Dourado earlier this summer wrote on the blog Tech Liberation that an international agreement on fighting spam “would create an international legal excuse for governments to inspect our emails.”

“We need to remember that any security standards that are included in the ITRs [international telecommunications regulations], with whatever intentions, will be used by some member states for their own purposes,” Dourado tweeted to TPM on Tuesday. “This might include censorship or political repression.”

The ITU has also repeatedly pointed out that its role is only to facilitate international discussion about telecommunications standards and development, not to make any decisions, which the member nations must agree to by broad consensus.

At the same time, the ITU is openly working to spur the growth of broadband Internet connections around the globe, particularly in developing nations.

On Sunday at the Yale Club in New York, Touré attended and presided over a meeting of the ITU’s Broadband Commission, a collaboration with UNESCO established in May 2010 to help meet some of the telecommunications connectivity levels for developing nations set in the U.N.’s Millennium Development Goals.

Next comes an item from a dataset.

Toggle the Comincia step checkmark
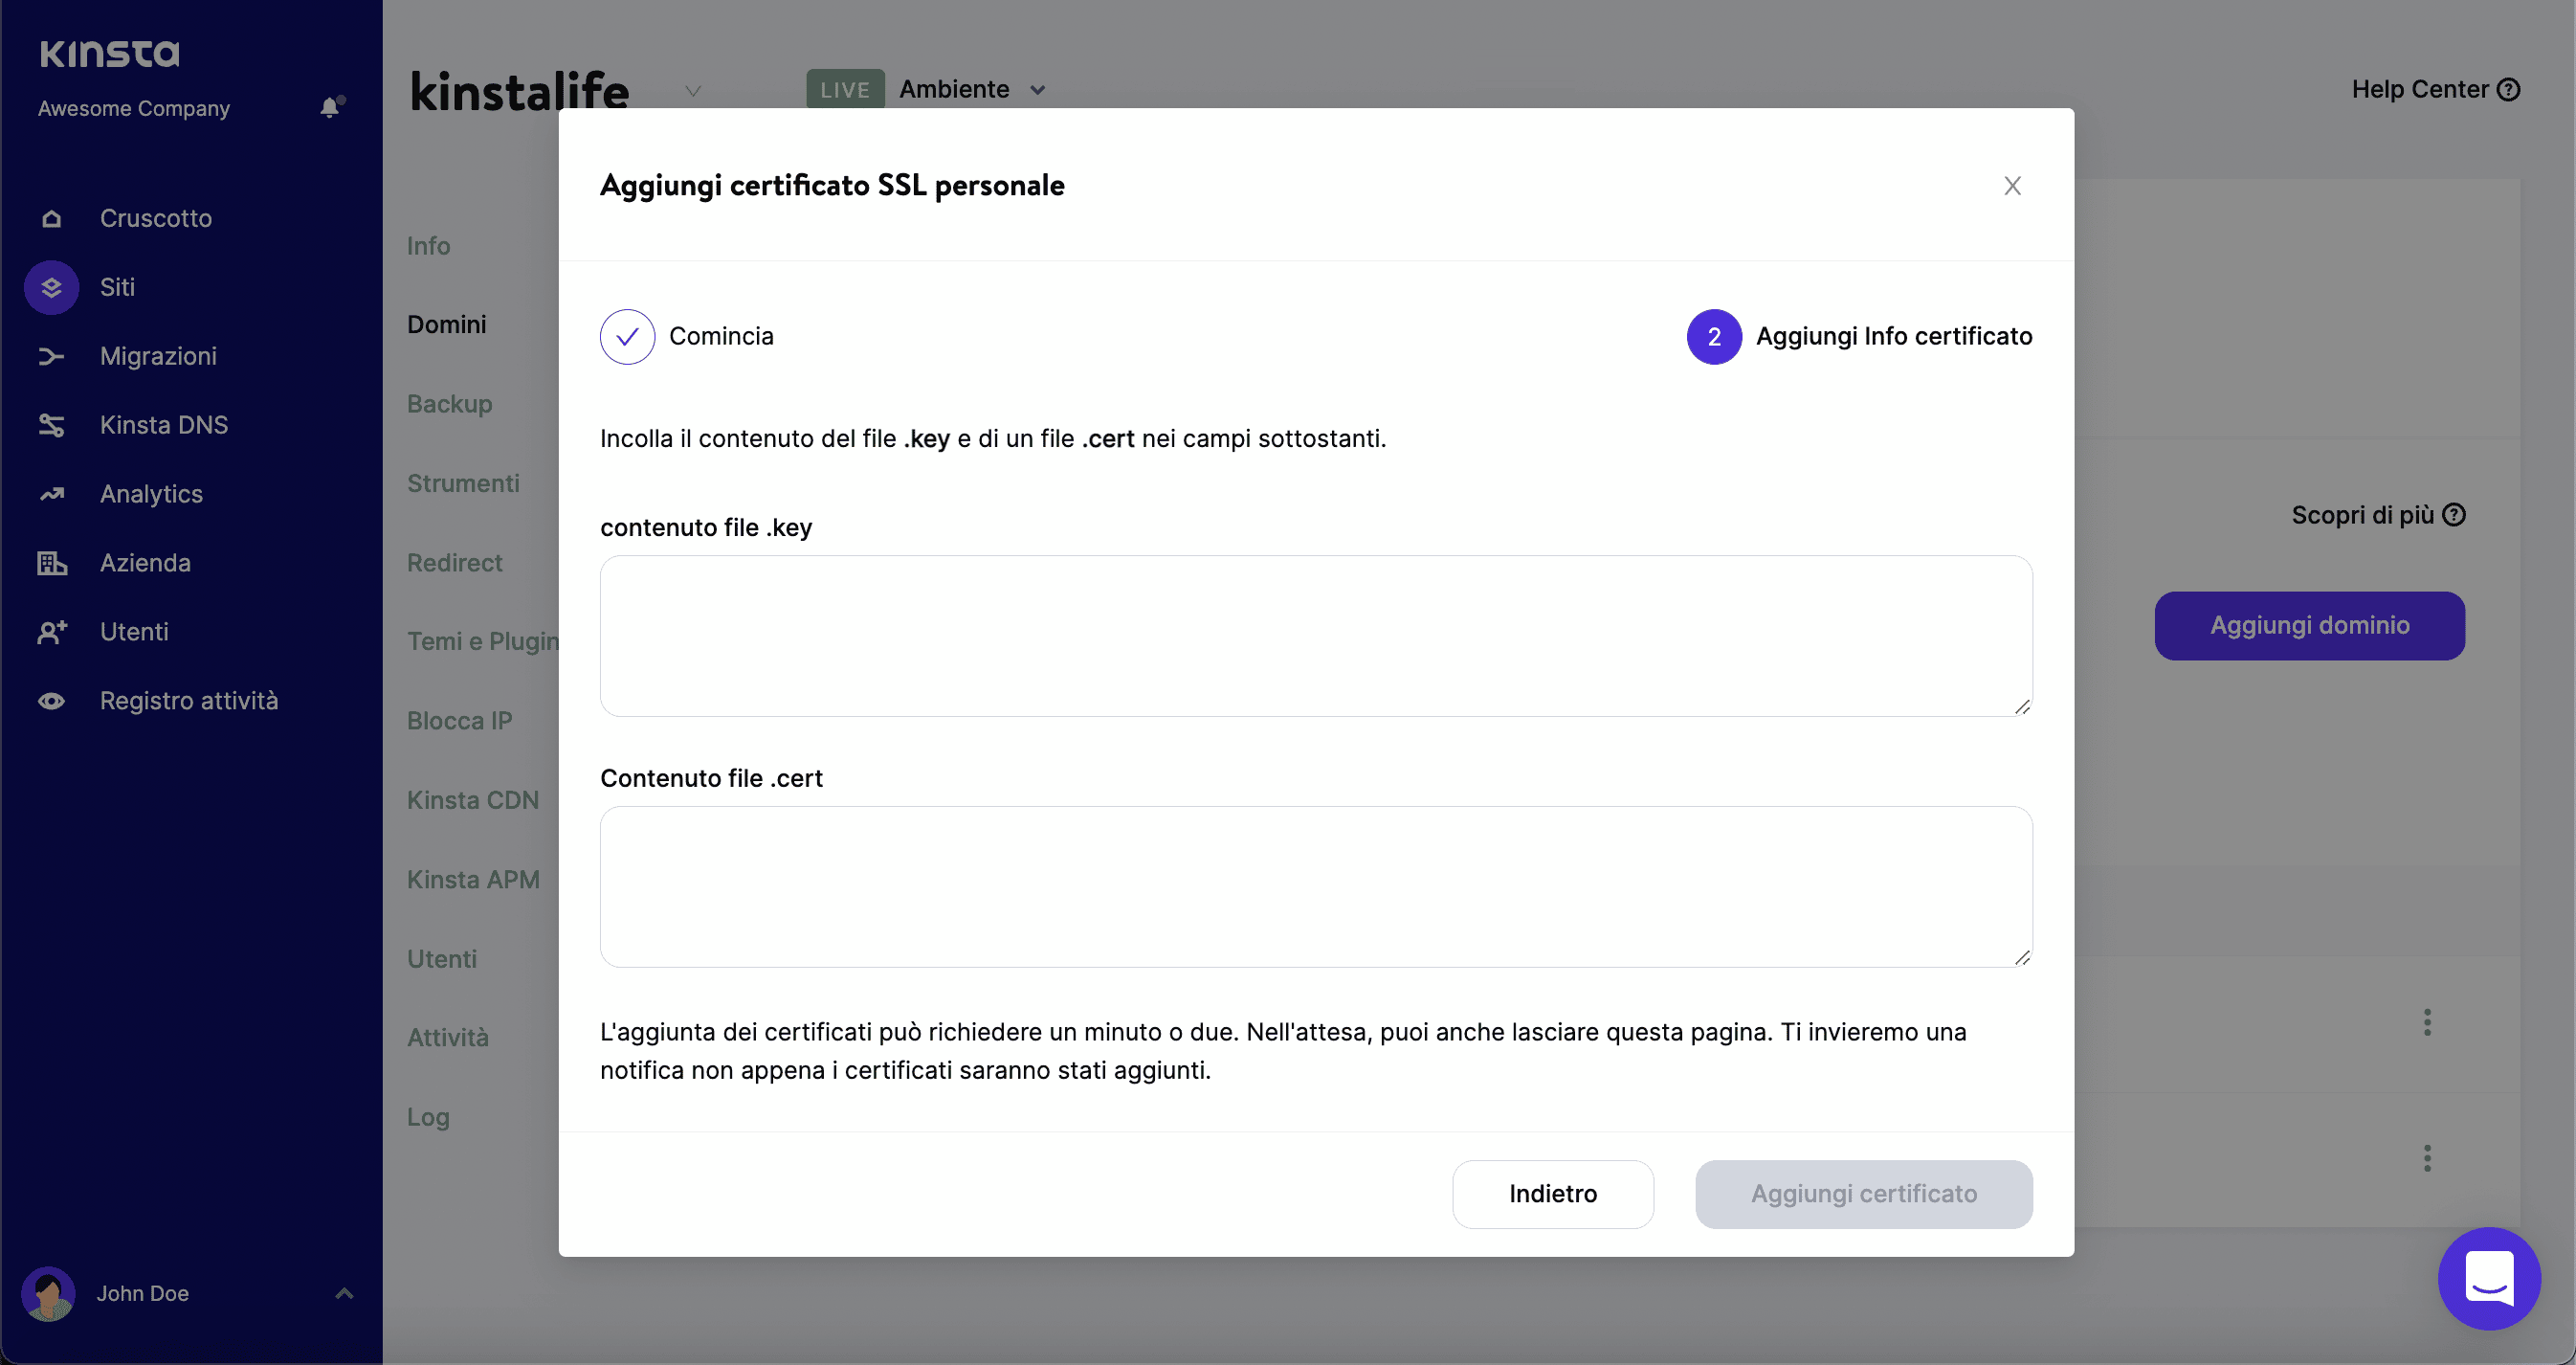Screen dimensions: 2576x1365 [x=627, y=337]
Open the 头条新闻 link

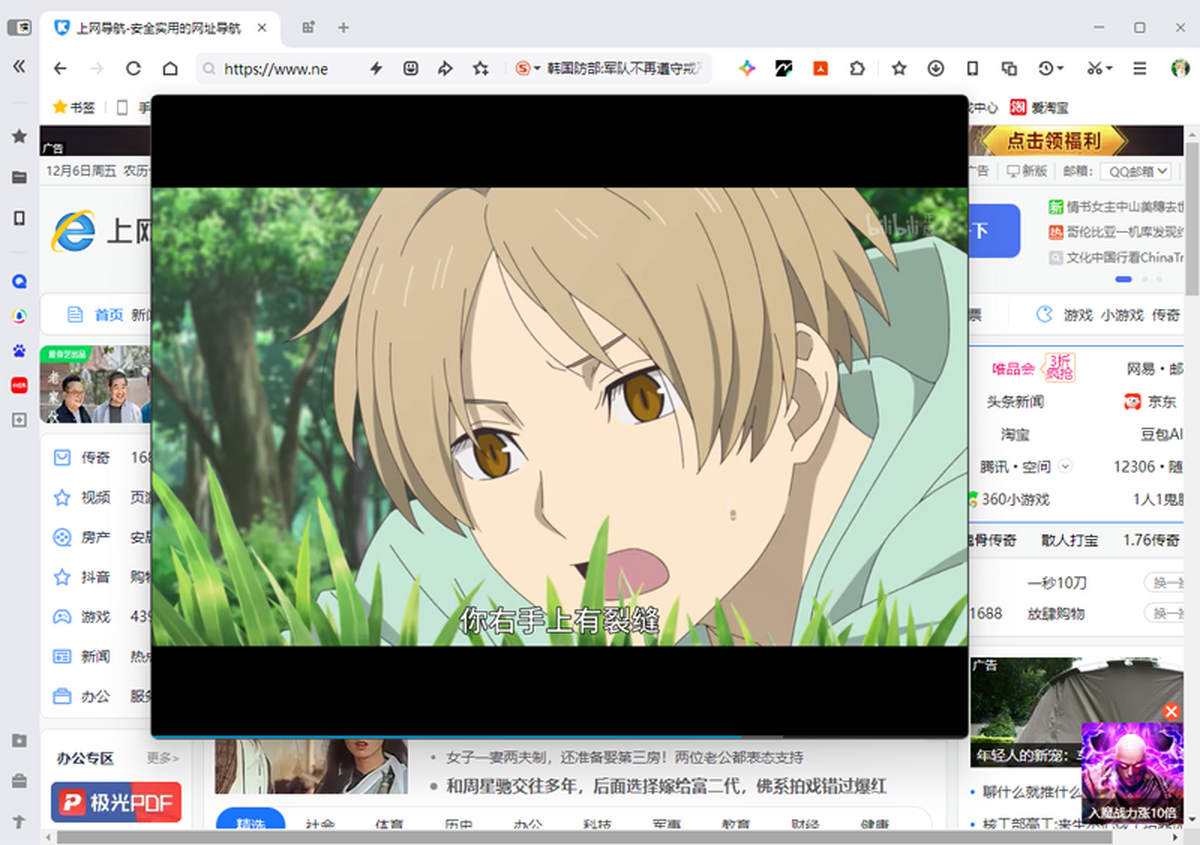(x=1015, y=401)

The meeting saw the release of the first-ever “State of Broadband” report, which collects and summarizes broadband installation rates on a country-by-country basis around the globe for the year of 2011. The report found that fixed internet subscriptions totalled 589 million in 2011 and that out of 5.97 billion mobile subscriptions, 18.3 percent were mobile broadband, but that mobile broadband subscriptions are growing by a rate of 60 percent year-over-year.

The report goes on to lay out specific “advocacy targets,” including “making broadband policy universal — by 2015 all countries should have a national broad plan or strategy,” and “making broadband affordable,” by having developing countries pass laws or policies to ensure entry-level access to broadband amounts to less than 5 percent of household’s monthly income.

Overall, the ITU’s Broadband Commission wants to see 60 percent of the world’s people online by 2015, with at least 50 percent access to developing nations and 15 percent to the least-developed.

The report didn’t touch on security, but when asked by TPM about the ITU’s role in ensuring networks are secure while simultaneously open to dissenting voices, Touré responded in part with the following statements:

“This is a fundamental issue,” Touré said, “We’re trying to address it globally, because its a global problem and you can only have global solutions…In security matters, you have also unfortunately some wide differences in terms of even definitions of security…you have differences in definitions of freedom across countries; cultural or religious differences that make those understandings different. To be frank with you, in order to avoid entering into a long debate on those issues where its clearly not working, my job was to try find one area where we agree. This is why we launched the Child’s Online Protection initiative. Children, everyone agrees on that.”

The Child’s Online Protection initiative (COP) was launched by the ITU in 2008, and aims to coordinate best industry and policy practices when it comes to keeping kids safe online, while still encouraging access.